A few weekends ago Trinity’s Youth Group, along with the numerous leaders and a crew of daring parents, embarked on a journey down to the wintry sands of Virginia Beach. Having been thoroughly exhausted each Sunday evening this year because of the two hour Oasis/Wired D-Group sessions, the idea of spending two days at a beach with my rambunctious renegades that some people call 6th graders was unsettling to put it mildly. Not to mention, that inevitable departure date just happened to fall on the Ides of March: I do not believe in superstition, but the Soothsayer’s fateful words from Shakespeare’s Julius Caesar were ringing in my ears the week prior. All that is to say, my mind constructed a wildly fearsome weekend involving sleepless nights, grueling wrestling matches, and frigid Atlantic waters. Upon reflection, I realized that my fears came true, but in the way that prayers are answered. God flipped my anxieties on their head; He made beautiful what I found unappealing; His presence at Beach Weekend was amazing and gracious.
It all began with the bus ride. Colin Davis (my co-leader) and I learned we were in charge of five kids. Neither of us lives by Machiavelli’s principle “it is safer to be feared than loved.” It is not that we choose to be loved- simply our methods of discipline do not stand the test of rebellious middle school boys. Therefore, we must feign affection as we are tackled to the ground rather than relegate the insurgents to a time-out. A three-hour bus ride, a giant bucket of Dum-Dum lollypops, and boys who have been sitting through school all day eagerly anticipating this vacation seemed like a deadly combination for the defenses of Colin and me. Keep in mind these deep-seated conceptions of 6th Grade Devotion Group when I paint the next scene.
James (a kid I normally associate with the helicopter game where I grab his arms and spin him around until I get dizzily sick, and then launch him away as if I were performing the Olympic hammer throw) sat down next to me midway through the bus ride and asked, “What do you want to talk about?” These exact words were the start of every bunk bed pillow talk with my little brother as we grew up together. I had not heard the innocent, loving words in ten years. James did not ask me a question regarding an earlier prayer request; James did not have a planned conversation with an agenda; James did not talk about himself. He selflessly inquired what it was that me, the 22 year-old leader, would want to talk about with him, the 12 year-old disciple.

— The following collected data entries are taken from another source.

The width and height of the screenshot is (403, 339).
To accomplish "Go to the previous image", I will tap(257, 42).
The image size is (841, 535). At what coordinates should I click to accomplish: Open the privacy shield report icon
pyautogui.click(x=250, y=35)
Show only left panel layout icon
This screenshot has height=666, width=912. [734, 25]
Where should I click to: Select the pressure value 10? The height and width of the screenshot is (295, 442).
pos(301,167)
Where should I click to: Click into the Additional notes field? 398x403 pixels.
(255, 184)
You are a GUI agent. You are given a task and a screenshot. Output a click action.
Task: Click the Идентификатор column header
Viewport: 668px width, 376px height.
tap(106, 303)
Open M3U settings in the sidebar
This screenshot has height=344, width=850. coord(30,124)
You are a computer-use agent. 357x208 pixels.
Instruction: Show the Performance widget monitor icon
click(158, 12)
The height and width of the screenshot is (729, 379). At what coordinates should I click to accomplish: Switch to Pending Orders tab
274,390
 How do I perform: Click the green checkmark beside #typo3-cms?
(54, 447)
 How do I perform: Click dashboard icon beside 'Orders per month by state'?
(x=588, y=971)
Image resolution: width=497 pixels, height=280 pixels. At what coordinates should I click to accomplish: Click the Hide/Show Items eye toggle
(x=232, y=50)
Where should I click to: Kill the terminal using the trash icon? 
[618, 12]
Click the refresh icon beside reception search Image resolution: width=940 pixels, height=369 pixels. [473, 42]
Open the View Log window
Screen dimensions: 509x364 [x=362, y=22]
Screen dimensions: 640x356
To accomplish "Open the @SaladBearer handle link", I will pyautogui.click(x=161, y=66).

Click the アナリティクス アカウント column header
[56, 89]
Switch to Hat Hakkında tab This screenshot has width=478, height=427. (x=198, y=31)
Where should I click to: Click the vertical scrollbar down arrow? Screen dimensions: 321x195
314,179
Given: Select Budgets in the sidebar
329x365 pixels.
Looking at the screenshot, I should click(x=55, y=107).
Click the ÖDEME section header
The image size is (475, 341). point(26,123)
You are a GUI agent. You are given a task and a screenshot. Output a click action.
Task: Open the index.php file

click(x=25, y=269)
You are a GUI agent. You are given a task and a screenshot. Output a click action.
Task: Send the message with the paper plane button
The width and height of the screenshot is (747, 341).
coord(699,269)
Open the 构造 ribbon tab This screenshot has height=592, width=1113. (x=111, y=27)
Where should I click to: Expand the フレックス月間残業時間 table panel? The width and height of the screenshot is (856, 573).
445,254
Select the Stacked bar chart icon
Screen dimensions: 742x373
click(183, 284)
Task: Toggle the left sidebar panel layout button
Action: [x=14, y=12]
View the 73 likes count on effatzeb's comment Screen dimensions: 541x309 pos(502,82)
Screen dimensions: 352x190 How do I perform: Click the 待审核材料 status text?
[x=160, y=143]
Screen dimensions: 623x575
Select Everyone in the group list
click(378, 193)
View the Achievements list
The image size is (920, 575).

Queue the brain racking sequence! I remembered what it was like to be in the 6th Grade. Certainly chaos was fun: cafeteria food fights, finger jousting, the shouting game, etc. But also I did have deep friendships; I was pretty darn sure that I would marry Jessie Miller; I had realized that marriages were not always destined for constant and perfect harmony; I worried about the way that I acknowledged friends in the hallway; I had lost my grandfather, Papa, and my dog, Tucker. Despite these mature feelings, my dominant form of communication, especially with older guys, was friendly combat. I realized that amidst the games of musical chairs, shoe relay races, capture the flag, dodge ball, dodge frisbee, and helicopter spinning, James and I had become near and dear friends. I had just viewed our relationship (and that with all of my D-Group boys) through a faulty cultural lens that situated me as the giver, and them as the receiver. Not to mention, my work was in vain. To me, it was a task of the Fellows Program: an hour in the morning, and two in the evening, then Sunday is finished. It is easy to wear yourself out when you think that you are the center of everything. God had been working in me through these kids all year and I was blind to it- talk about grace!
Back to the bus ride: After my middle school recollections I realized that James is not a ball of energy that I am to entertain for three hours a week. He is my brother. He pours into me, as I try to pour into him. We grow together in our knowledge of God, and our love for Him and each other. I had intentions of praising Beach Weekend (most notably Susie Marotta’s sweet potato biscuits), but I suppose this is more of a reflection on Youth Group as a whole: that all the wrestling outside in the grass to retrieve the keep-away ball does lead to a greater wrestling match: one that allows friends to reach in and lend a hand in our walk with our Lord. I hope that I am teaching my kids something, whether it is through the study of Scripture, or knockout on the basketball court. I know however that the kids are teaching me how to love.
As parents arrived at Trinity to pick up their children, James walked up to me with his sister and dad. “A hug?” he asked as if it was a request that needed granting. It is funny to me that 6th Graders feel welcome to climb all over me, but a hug requires permission. Needless to say, it warmed my heart. I had to fight back a few tears as I opened my arms.
And a little child shall lead them, indeed.